Majcen : “I think of another question : why 190.000 people could arrang
their status and why those 18.000 didn’t do it ? I am convinced that
the major contribution came from their sense of superiority,
humiliating stance against Slovenian nation and belief that
independence movement will fail. This speculation didn’t succeed. I am
sure that in 99 percent they must blame themselves for their present
situation. Many of them left Slovenia together with Yugoslav army, then
they returned and started to lament about their fate.”


“Erased” truly didn’t appealed for citizenship, therefore they should
became foreigners with permanent residence as Chinese in Yugoslavia
became an foreigner in Slovenia.

“A Chinese had a valid documents but these people should start to
arrange their documents. This was obligation by law at that time. Why
didn’t they arrange their documents?”

Because they could not do it immediately. After “erasure” they should
temporarily reside for 8 years to get permanent residence. But to apply
for temporary residence you must leave Slovenia to foreign country
where you aply for permission and wait some years. Some commited
suicide because of harsh formal procedures.

Suicide is not related to “erasure” but to distress in which a man is
involved in certain moment. Slovenes also commit suicides.
Statistically it is clear that more Slovenes die of suicide than of
traffic accidents, but nobody asks why.

From your initiative for referendum it seems that you like to punish
all those that departed Slovenia with Yugoslav Peoples Army. But only
those who commits criminal offence can be punished.

This is not a punishment. Presidency of Slovenia issued repeatedly an
invitation to those people to join Teritorial Defence. Nobody was
forced, everyone left voluntarily.

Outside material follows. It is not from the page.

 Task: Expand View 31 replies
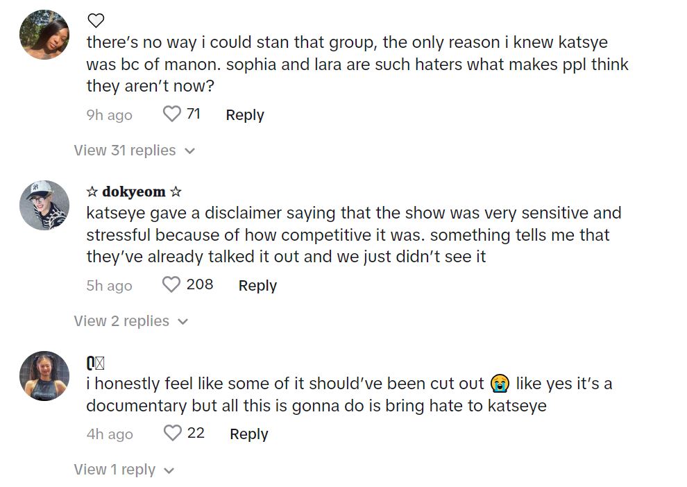135,151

Those people left their families
because of their career.

How do you know why they left Slovenia?

This is widely known. They publicly threatened that they will return.
They had a chance to change sides but they refused. Those who left
speculeted that independence of Slovenia will not succeed. They were
convinced that they will victoriously come back. Now these people
request monetary compensation from Slovenia.

Do you know that among “erased” there are members of Teritorial Defence?

I say that to those who experienced injustice there should be
recognition of injustice, but not to those who speculate. There is
certainly an injustice in the case of members of Teritorial Defence.
But that is not the case for those who left Slovenia because of career.
What kind of moral did they have to leave the family if they were
afraid?

Probably you can’t know what did they mean. For this reason we have a
law which says that we can punish people for what they do notfor what
they think. Even if they were against independence and they thought
that independence will fail, this is not a reason for canceling of
permanent residence.

The Constitution itself prohibits the spreading of hatred and calling
for war. This is what they violated with their military actions. The
canceling of permanent residence is not punishment. This is legal
consequence of their departure. The foreigner which moves out –
Yugoslav army moved out – must report this to competent authority, else
the permanent residence ceases. Why didn’t they report?

Because they didn’t want to leave, they wanted to stay.

If they wanted to return they should report departure by current law.
But they speculated, they knew very well for all the consequences.
Billions of dollars worth of material, weapons and everything possible
they removed from Slovenia, now they want to get compensations. What is
the logic of that? Let them request the compensations from those to
whom they gave all that wealth.

But this was done by army, ordinary soldiers are not responsible for
that.

In Slovenia the Yugoslav army disintegrated and capitulated. Nobody had
any authority to influence those soldiers. Yugoslav army coldn’t exert
any influence because it capitulated. They left voluntarily.